(Word and element locating data)
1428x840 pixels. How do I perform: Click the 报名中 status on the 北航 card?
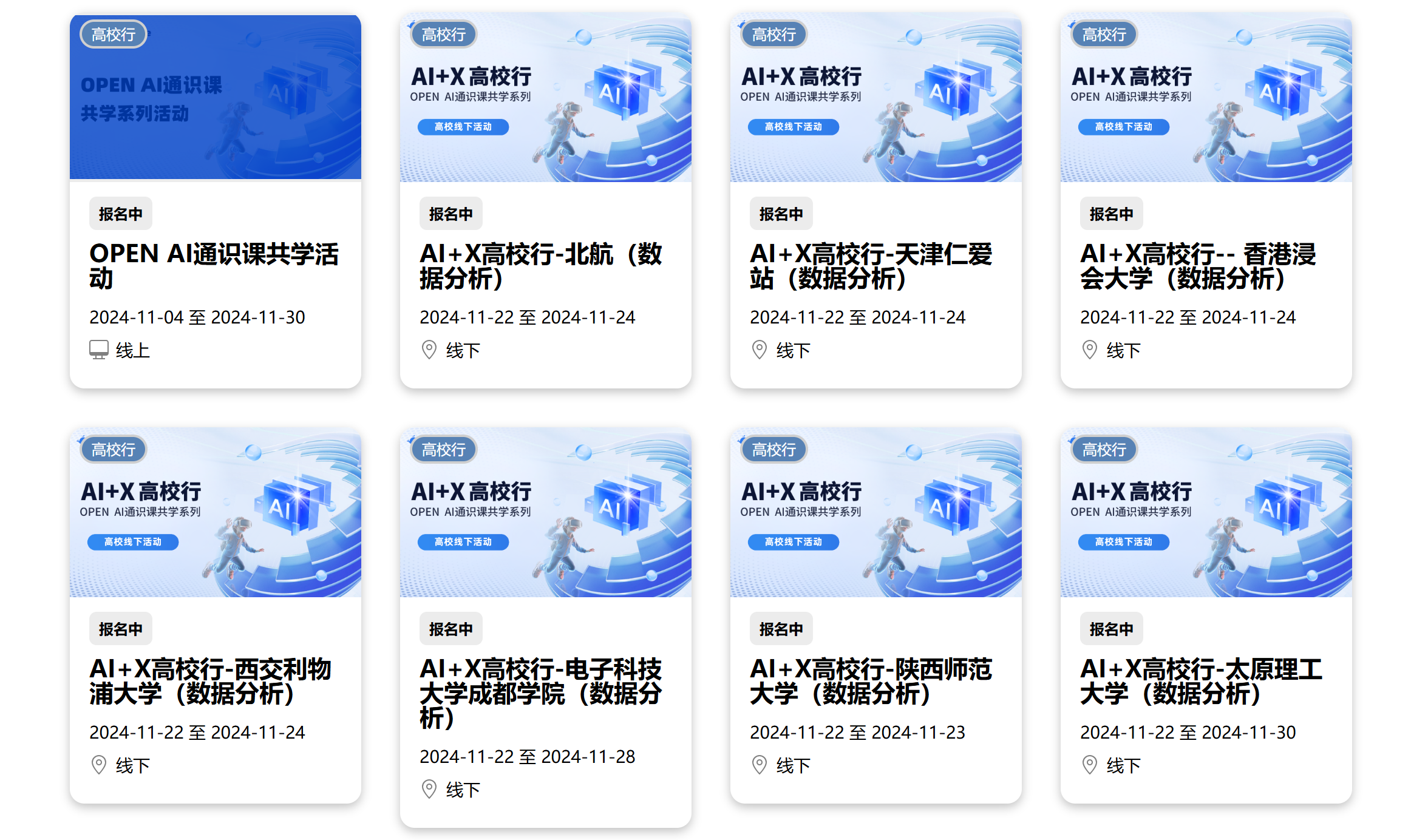click(450, 213)
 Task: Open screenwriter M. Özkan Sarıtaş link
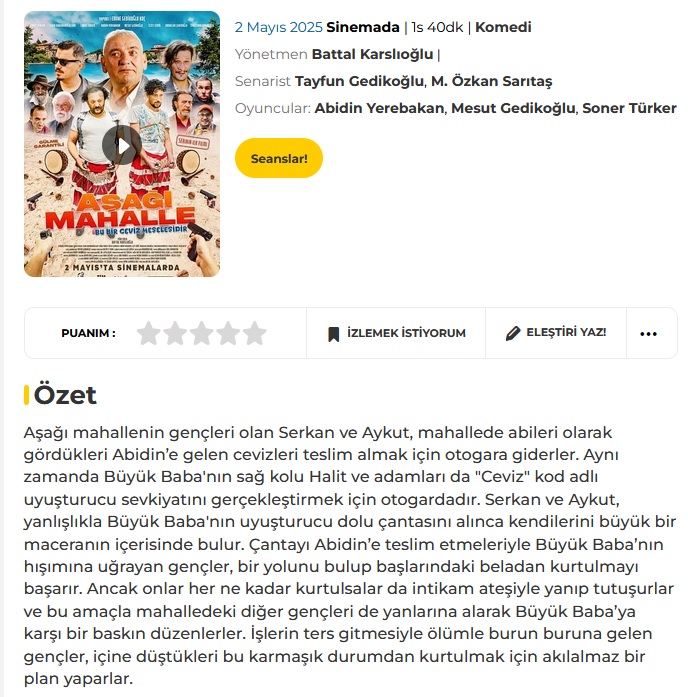tap(492, 81)
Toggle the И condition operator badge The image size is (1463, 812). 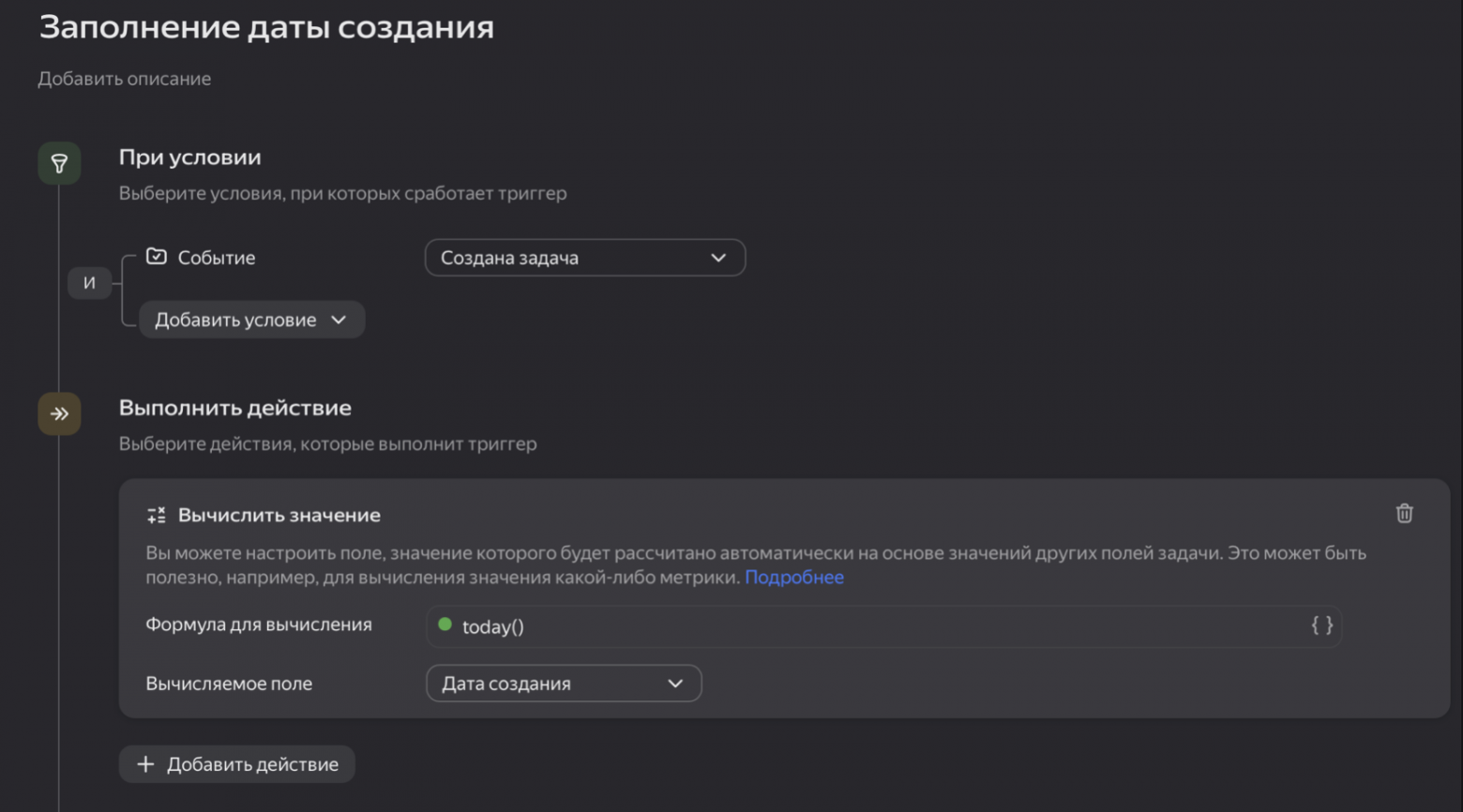[89, 282]
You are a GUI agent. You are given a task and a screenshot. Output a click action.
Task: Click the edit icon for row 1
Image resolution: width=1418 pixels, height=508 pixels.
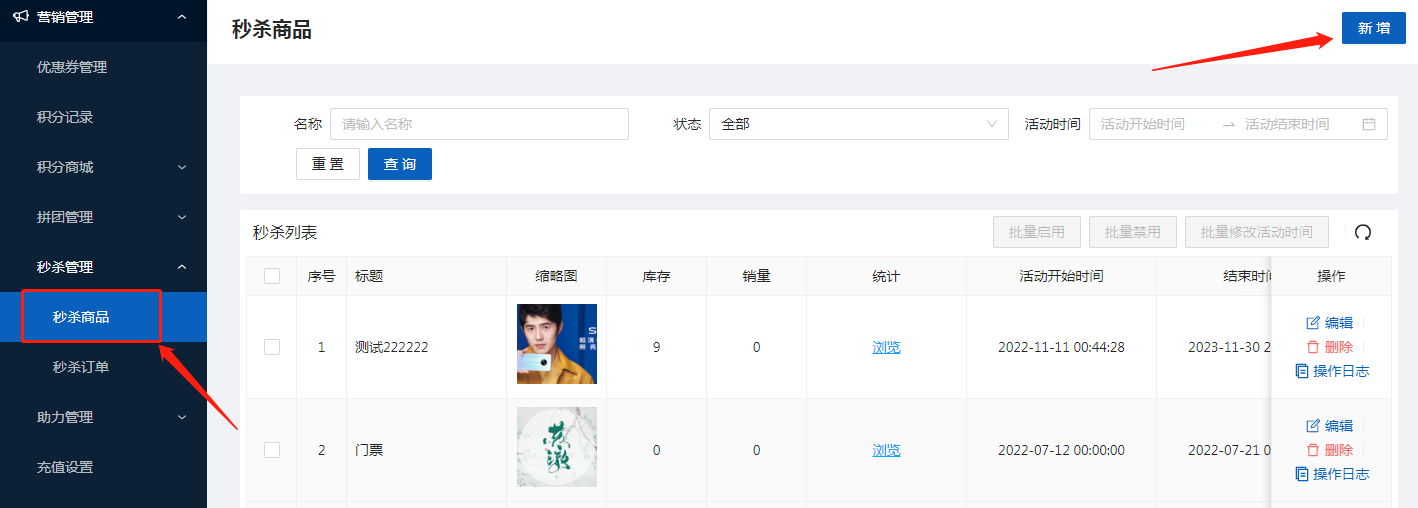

DIRECTION:
Format the listing as a numbered list, beginning with the line that contains "You are a GUI" and continuing through the end of the listing, leaving out blank lines and pictures.

FULL SOLUTION:
1. You are a GUI agent. You are given a task and a screenshot. Output a click action.
2. Task: Click the edit icon for row 1
3. Image resolution: width=1418 pixels, height=508 pixels.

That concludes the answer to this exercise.